Medieval bishop of Lucca, Italy

Anselm of Lucca (Anselmus; Anselmo; 1036 – 18 March 1086), born Anselm of Baggio (Anselmo da Baggio), was a medieval bishop of Lucca in Italy and a prominent figure in the Investiture Controversy amid the fighting in central Italy between Matilda, countess of Tuscany, and Emperor Henry IV. His uncle Anselm preceded him as bishop of Lucca before being elected to the papacy as Pope Alexander II and so he is sometimes distinguished as Anselm the Younger or Anselm II.

==Life==
Born in Mantua, and was educated there in grammar and dialectic. Anselm was a nephew of Anselm of Lucca the Elder, who became Pope Alexander II in 1061 and designated Anselm to succeed him in his former position as Bishop of Lucca. Alexander sent him to Germany advising him to take investiture from Emperor Henry IV. Alexander II, may have elevated him to the cardinalate ca. 1062.

Anselm went to Germany, but was loath to receive the insignia of spiritual power from a temporal ruler and returned without investiture. In 1073, Pope Gregory VII, again appointed Anselm Bishop of Lucca, but advised him not to accept investiture from Henry IV. For some reason, Anselm did so this time, but soon felt such remorse that he resigned his bishopric, and entered the Benedictine Order at Padilirone, a Cluniac monastery near Mantua. The Pope gave him his own mitre, to which Gaetano Moroni attributed various miracles.

Gregory VII ordered him to return to Lucca, and he reluctantly obeyed, but continued to lead the life of a monk. In the years 1077–79, he accepted the transfer of several castles from Countess Matilda, in preparation for Henry's expected campaign, which was carried out in 1081–84. Meanwhile, he attempted to impose the Rule of Saint Augustine upon the canons of Lucca Cathedral. Most of the canons refused to submit to the new regulations though they were interdicted by the pope. Anselm was expelled from Lucca around 1080, with the help of Emperor Henry and Guibert, Antipope Clement III, after the defeat of the papal defender, the Countess Matilda of Tuscany at the Battle of Volta Mantovana (October 1080).

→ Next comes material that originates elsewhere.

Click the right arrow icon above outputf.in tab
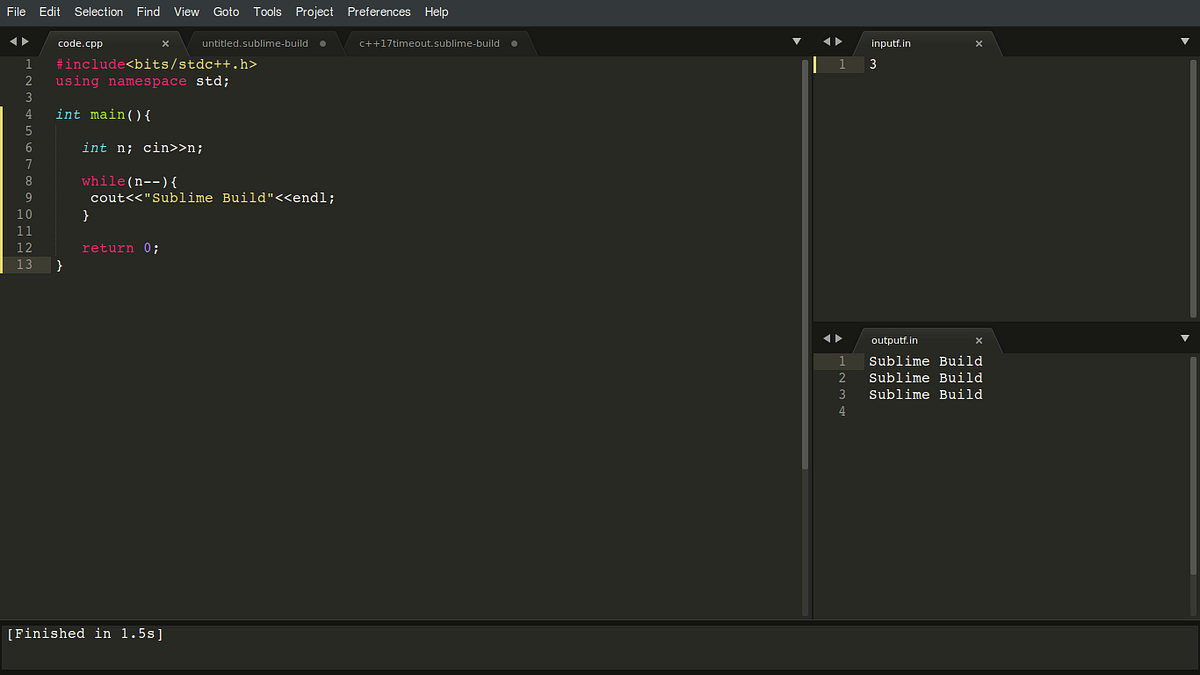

Anselm fled first to the shelter of Moriana, an episcopal stronghold only a few miles up the Arno from Lucca and was accompanied by Bardo, a priest who later wrote his vita, and then retired to Canossa as spiritual guide to Countess Matilda. Bishop Benzo of Alba, Henry IV's fiercely partisan supporter, tells how Matilda and Anselm stripped the monasteries to send gold and silver to Gregory in Rome. Because through his prayers was obtained the rout of the enemies of Gregory VII, he is represented before an army in confusion.

Sometime later, Gregory VII made him papal legate in Lombardy, with authorization to rule over all the dioceses which had been left without bishops due to the conflict between pope and emperor.

Anselm was well versed in scripture and wrote some important works attacking lay investiture and defending Pope Gregory against Antipope Clement III and Emperor Henry IV. He spent his last years assembling a collection of ecclesiastical law canons in 13 books, which formed the earliest of the collections of canons (Collectio canonum) supporting the Gregorian reforms, which afterwards were incorporated into the well-known Decretum of the jurist Gratian. The Collectio canonum most notably revived the Justinian’s Novellae, which set the basis for Roman law in the Middle Ages.

Anselm died in Mantua on 18 March 1086 and is regarded as the patron saint of that city. Two biographies were written about the bishop-saint shortly after his death: Pseudo-Bardone’s Vita Anselmi episcopi Lucensis and Bishop Rangerius of Lucca’s, Vita metrica of S. Anselmi lucensis episcopi. Anselm was canonized by Pope Victor III in 1087.